In general, macrophages inhibit bacterial multiplication through various methods, which include a method in which phagolysosome formed by the fusion of phagosome with lysosome uses protease in the lysosome to remove microorganisms and a method in which bactericidal reactive oxygen and nitrogen species secreted by IFN-γ stimulation remove microorganisms. The reactive nitrogen species is the key material in innate immunity. The reactive nitrogen species contains NO and its derivatives. NO is produced from the degradation of L-arginine by inducible nitric oxide synthase (iNOS). NO derivatives, such as HNO2 and HNO3, play an important role in the control of intracellular parasitic bacteria such as Mycobacterium tuberculosis and the like, or cancer cells. Here, Mycobacterium tuberculosis survives against various bactericidal mechanisms of macrophages, causing diseases in hosts.
Meanwhile, carboxydobacteria are a group of bacteria which are able to grow by using carbon monoxide (CO) as the sole energy and carbon source. The main enzyme for the oxidation of CO in the carboxydobacteria is CO-DH. CO-DH oxidizes CO into carbon dioxide (CO2) to generate two electrons by using water as an oxidant. Here, CO2 is converted into cellular components through the Calvin cycle, and the electrons are used to energy production through oxidative phosphorylation in the electron transport chain.

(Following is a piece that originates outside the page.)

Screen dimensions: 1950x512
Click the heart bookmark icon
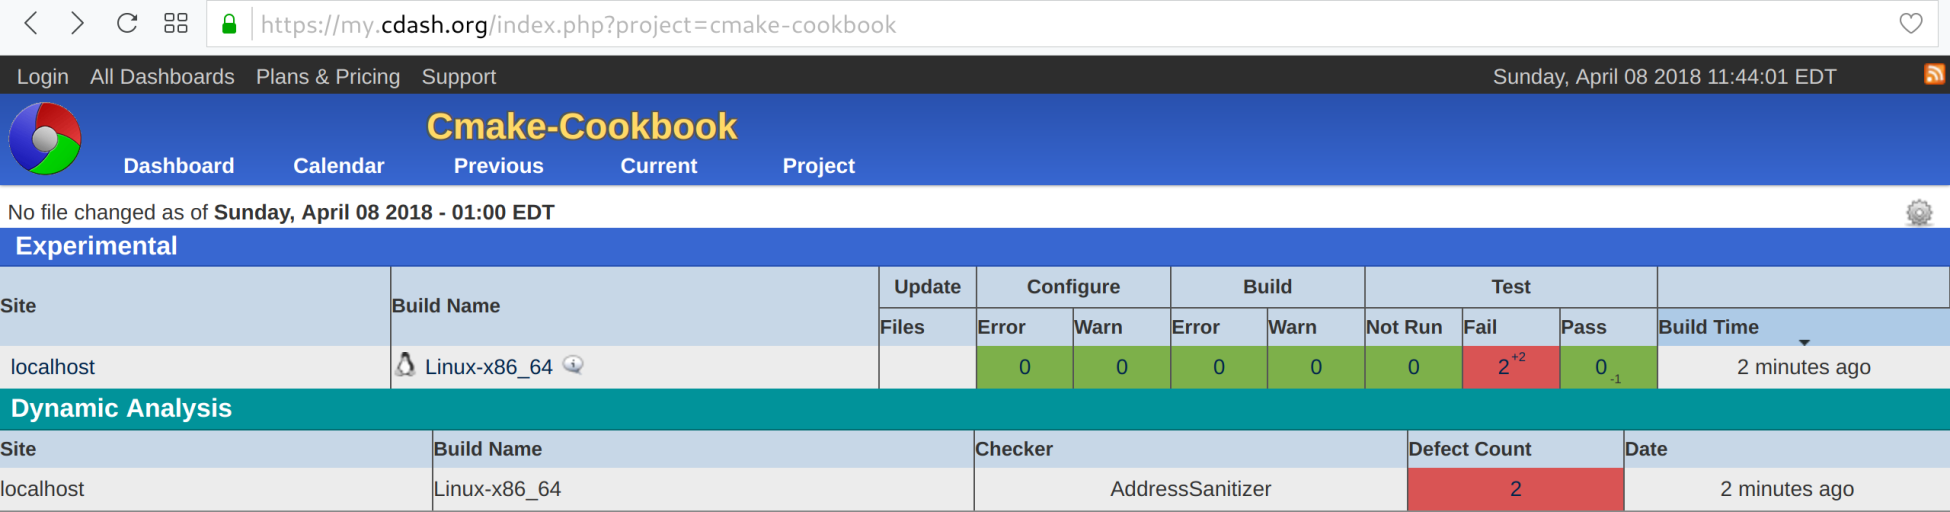1910,24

It was recently founded that Mycobacterium sp. strain JC1, which is evolutionarily far away from the known carboxydobacteria, has CO-DH activity, and CO-DH genes were cloned and DNA-sequenced therefrom. This facilitates the study of CO-DH activities for various species of the genus Mycobacterium, and it was found that, besides Mycobacterium sp. strain JC1, many species exhibit CO-DH activity. In addition, gene sequencing of some of the previously identified mycobacteria, including Mycobacterium tuberculosis H37Rv, revealed that open reading frames (OFRs) similar to those of the CO-DH genes of Mycobacterium sp. strain JC1 are conserved in these bacteria. In CO-DH genes of the mycobacteria, three genes seem to be clustered in the order of cutB-cutC-cutA to constitute one operon.
In addition, CO-DH activity on NO was studied from the understanding of structural similarity between CO and NO used as substrates of CO-DH. As a result, it was observed that CO-DH also possesses activity of nitric oxide dehydrogenase (NO-DH) that uses NO as a substrate.
Based on the existing studies, in order to find the relation between NO-DH activity that is exhibited by CO-DH and the intramacrophage survival mechanism of Mycobacterium tuberculosis, the present inventors constructed mutants of several species of mycobacteria including Mycobacterium tuberculosis H37Rv with respect to CO-DH genes, and established intramacrophage survival-associated characteristics of the mutants.
As a result, in the case of Mycobacterium tuberculosis H37Rv, CO-DH activity was observed in only the wild type but not the mutant. Further, it was verified that the intramacrophage survival rate was remarkably reduced in the mutant of Mycobacterium tuberculosis H37Rv as compared with the wild type.
These results present a new approach to safe antitubercular agents capable of promoting a complete cure of tuberculosis and reducing tissue damages by inhibiting metabolisms associated with the survival of Mycobacterium tuberculosis to suppress survival and growth of Mycobacterium tuberculosis. 
Throughout the entire specification, many papers and patent documents are referenced and their citations are represented. The disclosures of cited papers and patent documents are entirely incorporated by reference into the present specification, and the level of the technical field within which the present invention falls and details of the present invention are explained more clearly.